前篇介紹了前置知識，這篇接著說明主題。我只有大致閱讀來源資料，沒讀完整也沒讀深。往後有更深理解後，再來補充。

新手上路，有錯還請指正。

BFT-style POS

BFT-style POS 的步驟和 PBFT 一樣。以《DPOS BFT — Pipelined Byzantine Fault Tolerance》為主輔以其它資料，說明如下。

Blockchain 的參與者要提供擔保金才能參加 proposers 和 validators 的選舉。選上後會扣押擔保金。選好 proposers 和 validators 後，依序作:

Pre-prepare: proposer 打包選定的 transactions 到新的區塊裡，簽名後送給 validators。
Prepare: validators 收到 proposal，驗證通過後，簽名同意票 (prepare message)，然後廣播。驗證不過的話，不作任何事。
Commit: validators 收到 2/3 validators 的 prepare messages 後，廣播 commit messages。
收到 2/3 commit message 後，定案此提案 (finalized)。

不同 consensus algorithm 的差異在於:

決定何時由誰提案。注意「何時」需要考慮大家的時間可能無法同步。像 PaLa 的參與者使用 local epoch，使用虛擬的時間。藉由廣播的方式對時，比方說收到 2/3 的人說調整時間 e → e+1，才會更新 local epoch。
如何傳遞和記錄 commit。
如何偵測作壞事 (不當提案、不當投票)。
偵測到作壞事後，處罰的規則。例如沒收參與 validator 時提供的保證金。

另外值得一提的是，和 chain-based POS 相比: chain-based POS 較重視 liveness，而 BFT-style POS 較重視 consistency。原文如下:

Proof of work algorithms and chain-based proof of stake algorithms choose availability over consistency, but BFT-style consensus algorithms lean more toward consistency

先接觸 chain-based 的方法後，一開始覺得 BFT-style POS 好像不夠去中心化。不過想要提升效率 (throughput 和 latency)，必須有適度的中心化。所以，若 validators 的選舉方式夠去中心化，似乎是不錯的平衡。就像現在的民主制度也是代議制度，不是什麼提案都要全民公投。

Pipelined BFT-style POS

BFT-style POS 裡的三個步驟 proposal、prepare、committ 是在一個回合內作完，才會開始下回合。若三者獨立持續進行，不用互等，可提升 throughput。不過天下沒有免費的午餐，將流程 pipeline 後，finality 的條件會變複雜。後面介紹 Ethereum 的 Casper FFG 時，可以體會這點。

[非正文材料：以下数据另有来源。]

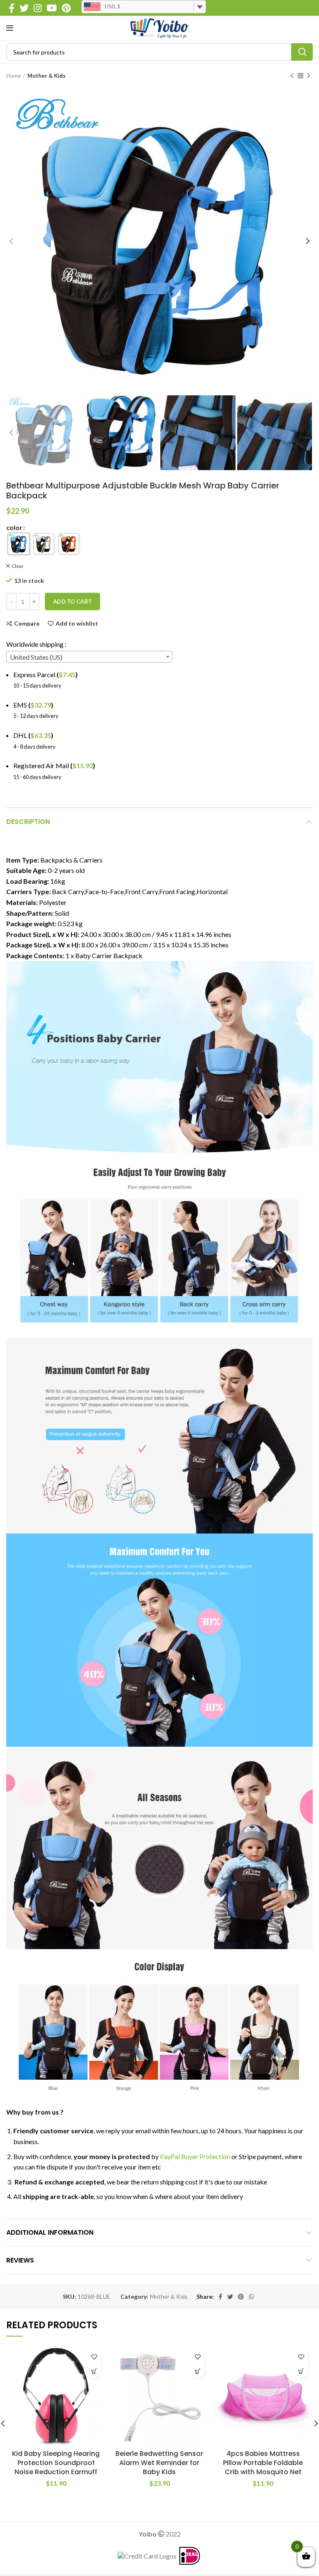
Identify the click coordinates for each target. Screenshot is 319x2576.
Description (28, 821)
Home (13, 75)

後面介紹幾個屬於此類的 consensus algorithm。

Ethereum 的 Casper the Friendly Finality Gadget

Ethereum 目前用 POW。POW 或 chain-based POS 沒有 finality，遇到 51% attack 時，最長鏈會被翻盤。這是 Casper FFG 想先處理的問題。

Casper FFG (Friendly Finality Gadget) 是相對獨立、架在現在 Ethereum 之上的演算法。每 100 個 block (包含第 0 個 block) 作為 checkpoint (paper 用 100，有在其他討論看到 50)，形成 checkpoint tree。想成為 validator 的用戶先 deposit cryptocurrency 成為 validator，藉由 validator finalize checkpoint，從而保護 51% attack 。

為什麼 Casper FFG 有防範到 51% attack？因為 validator 有放擔保金 (stake) ，作壞事抓包會被罰很重。此外，validator 的利益和 blockchain 的安全性正相關 (錢夠多才能當 validator)，所以 validator 比較沒有動機作壞事。反之，51% attack 的攻擊者是礦工，他們作壞事不會被重罰，在 blockchain 上不見得是有錢人，攻擊動機較高。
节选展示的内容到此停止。